The flu comes with a host of nasty symptoms, including full-body aches and possibly vomiting and diarrhoea. Naturally, this leaves many people feeling down, and they will feel even more drained as their body bounces back from using energy to tackle the disease. However, research shows there is a link between the flu and clinical depression. New research suggests the flu may cause low-level damage which could predispose people to develop depression in the future.
What are the symptoms of the flu?
According to the CDC, the mains symptoms of the flu are:
– Fever or feeling feverish/chills
– A sore throat
– A runny or stuffy nose
– Muscle/body aches
– Fatigue (tiredness)
– Vomiting or diarrhoea (most common in children)
London-based doctor Daniel Hack Tuk found the first link between depression and influenza in 1892.
He observed influenza patients showed higher levels of depression compared to patients suffering from different diseases.
In 2016 Delia Bornand, a PhD researcher with the University of Basel and a team of scientists analysed the association between influenza and depression in a large sample of patients.
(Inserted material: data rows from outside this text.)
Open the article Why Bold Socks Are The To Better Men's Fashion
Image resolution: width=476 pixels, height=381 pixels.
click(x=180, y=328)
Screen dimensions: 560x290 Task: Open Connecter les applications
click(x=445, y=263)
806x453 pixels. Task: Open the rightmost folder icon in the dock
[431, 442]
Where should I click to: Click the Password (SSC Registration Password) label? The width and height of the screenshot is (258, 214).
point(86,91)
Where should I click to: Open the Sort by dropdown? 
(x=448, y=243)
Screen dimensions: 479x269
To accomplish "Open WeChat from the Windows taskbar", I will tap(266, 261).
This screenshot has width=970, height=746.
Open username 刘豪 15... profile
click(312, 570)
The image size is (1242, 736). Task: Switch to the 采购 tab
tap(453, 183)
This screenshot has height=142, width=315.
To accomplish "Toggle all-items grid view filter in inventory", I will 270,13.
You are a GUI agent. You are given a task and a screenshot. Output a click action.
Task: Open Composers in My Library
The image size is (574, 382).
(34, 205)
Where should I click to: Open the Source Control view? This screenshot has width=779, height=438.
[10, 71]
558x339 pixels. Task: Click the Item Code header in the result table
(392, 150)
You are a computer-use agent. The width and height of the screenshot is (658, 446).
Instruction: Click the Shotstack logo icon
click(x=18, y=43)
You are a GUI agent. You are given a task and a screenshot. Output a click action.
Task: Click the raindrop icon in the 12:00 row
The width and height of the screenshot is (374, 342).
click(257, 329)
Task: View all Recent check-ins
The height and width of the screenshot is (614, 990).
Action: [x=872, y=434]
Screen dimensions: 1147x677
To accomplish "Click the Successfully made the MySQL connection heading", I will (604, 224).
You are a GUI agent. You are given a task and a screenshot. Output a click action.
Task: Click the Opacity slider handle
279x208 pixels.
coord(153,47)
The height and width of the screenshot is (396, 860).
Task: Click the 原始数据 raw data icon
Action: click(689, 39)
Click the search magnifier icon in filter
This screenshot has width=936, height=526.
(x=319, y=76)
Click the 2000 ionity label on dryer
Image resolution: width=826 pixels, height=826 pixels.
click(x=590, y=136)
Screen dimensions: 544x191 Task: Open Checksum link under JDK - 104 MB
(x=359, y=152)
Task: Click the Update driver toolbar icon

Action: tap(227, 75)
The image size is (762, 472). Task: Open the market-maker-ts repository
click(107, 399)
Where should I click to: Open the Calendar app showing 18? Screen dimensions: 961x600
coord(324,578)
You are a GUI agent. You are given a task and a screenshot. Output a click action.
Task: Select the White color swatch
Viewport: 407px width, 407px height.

The team used a sample of people from a clinical database, and a selection of case reports.
They said: “Case-reports provided evidence that influenza infections, particularly severe episodes, may exert neuronal damage in the CNS (nervous system) and thereby increase the risk of depression.
“We conducted a case-control analysis between 2000 and 2013 using the large UK-based primary care database Clinical Practice Research Datalink (CPRD).
“We encompassed 103,307 patients below the age of 80 years with an incident major depression diagnosis between 2000 and 2013, and matched each case to one control patient on age, sex, general practice, number of medical encounters, and years of history in the CPRD prior to the index date.”
They found contracting the flu came with an increased 1.30 percent risk of developing depression further down the line.
The authors said: “Patients with a previous influenza infection had an increased risk of developing depression compared to patients with no history of influenza infections.”
If the infection came within 30-180 days of testing, the risk increased by an additional 0.27 percent to 1.57 percent overall.
They concluded: “An increasing number of previous influenza infections was associated with increased odds.
“This study suggests that influenza infections are associated with a moderately increased risk of developing depression.”